What if I had come out as a child?

I just woke up from a nightmare about coming out as trans as a child. In my dream I was going to a private Christian school and having to fight for basic human decency among classmates and school administrators who didn’t believe me. Who didn’t believe that trans people were real.

But as scary as that dream was, it is probably nothing compared to what would have happened if I had come out as trans in my actual childhood.

Let me be clear. My parents have grown a lot in the intervening years since I left home and they genuinely seem to be trying to understanding my experience right now. But I shudder to think what would have happened if I had come out as trans or even queer as a child while they were still in the grasp of the cult. I am fairly confident that I would have been sent to life-threatening conversion therapy that would have made my depression a lot worse and possibly led to suicide.

It was bad enough growing up as a child, confused and afraid because I didn’t know why I was different. Knowing that I had a girl’s brain but not knowing what that meant. Feeling like I was alone in my experience because I didn’t know that transgender people even existed until college.

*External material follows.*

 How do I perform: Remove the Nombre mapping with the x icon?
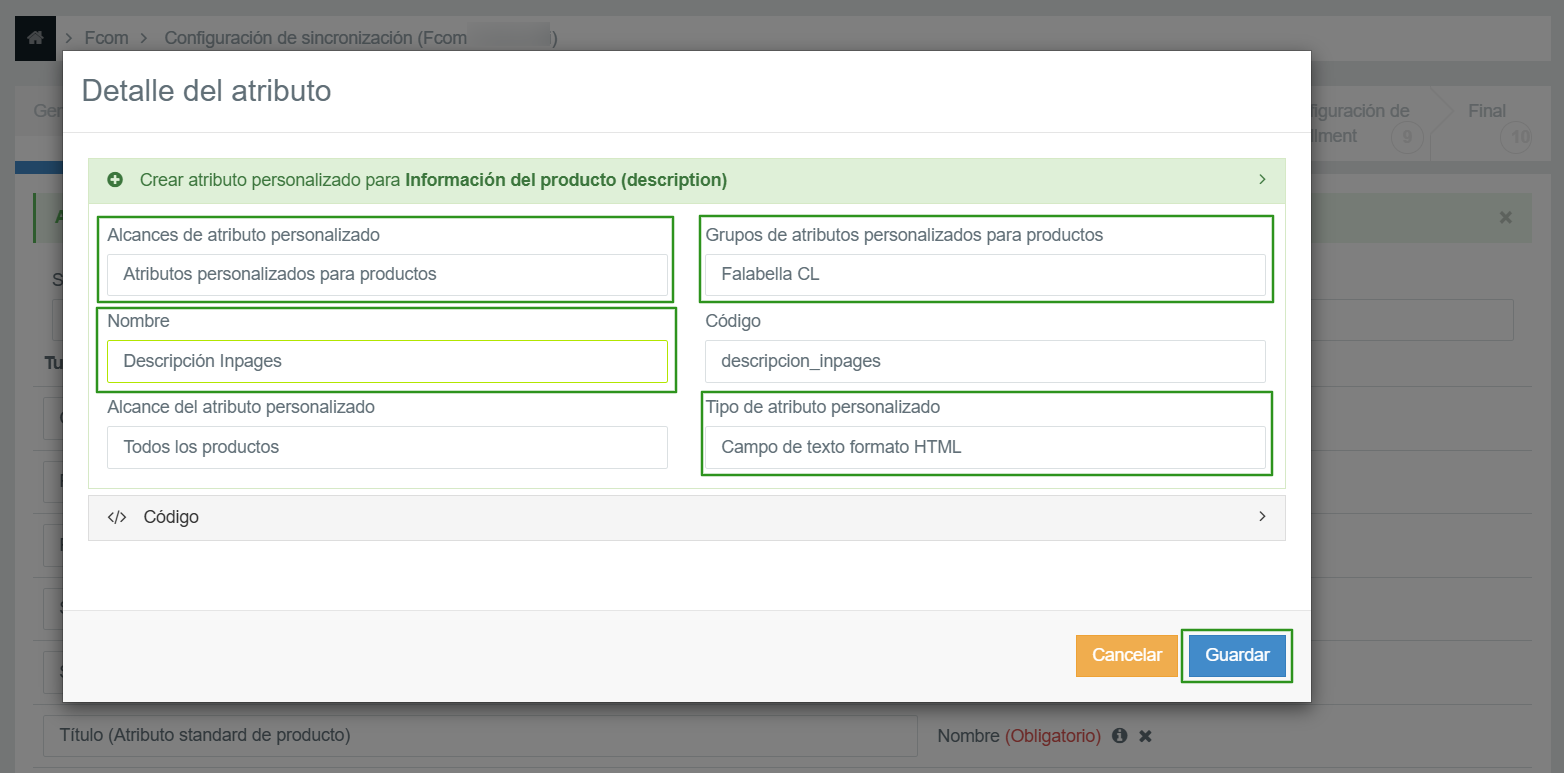click(x=1146, y=735)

But it would have been so much worse if I had voiced those feelings as a child and not been believed. If I had been placed into “therapy” to “cure” me from this sin. If I had been told on a daily basis that my lived experience wasn’t real and spiritually beaten over the head because I felt that way.

My heart goes out to all the kids who are still in that situation. Who live among parents, educators, and peers who don’t believe them. Who have to hide who they are because of the explicitly transphobic messages they hear on a daily basis.

When we say “protect trans kids,” we say that because even in a day and age where awareness of transgender people is at an all time high, trans kids have a one in three chance of attempting suicide.

We live in a country where hard won trans rights that we fought for decades to achieve are being taken away from us on a daily basis. Just this week, the protections that we gained in the Affordable Care Act were stripped away. And that wears on trans people mentally and kills us daily through denials of care and service. That permeates our culture and compounds with racism to make trans women of color the most marginalized and murdered group in America. Already this year, 14 trans people have been brutally murdered; the majority of them women of color.

As a white trans adult, my nightmare was largely just that. My life is rarely at risk of anything other than my own depression and suicidal thoughts. But I am one of the lucky ones. I have a supportive spouse and partners, I have a large community of trans people and advocates who stand with me, and I have a low risk of murder because of the color of my skin and where I live.

So when you fight for Black Lives, when you fight for queer lives, when you fight for trans youth, please make sure that your fight is intersectional and intentionally includes the lives of those who bear the burden of all of our collective societal sins. Fight for Black Trans Lives because they matter. And until we stop these murders, we can’t truly mean that Black Lives Matter.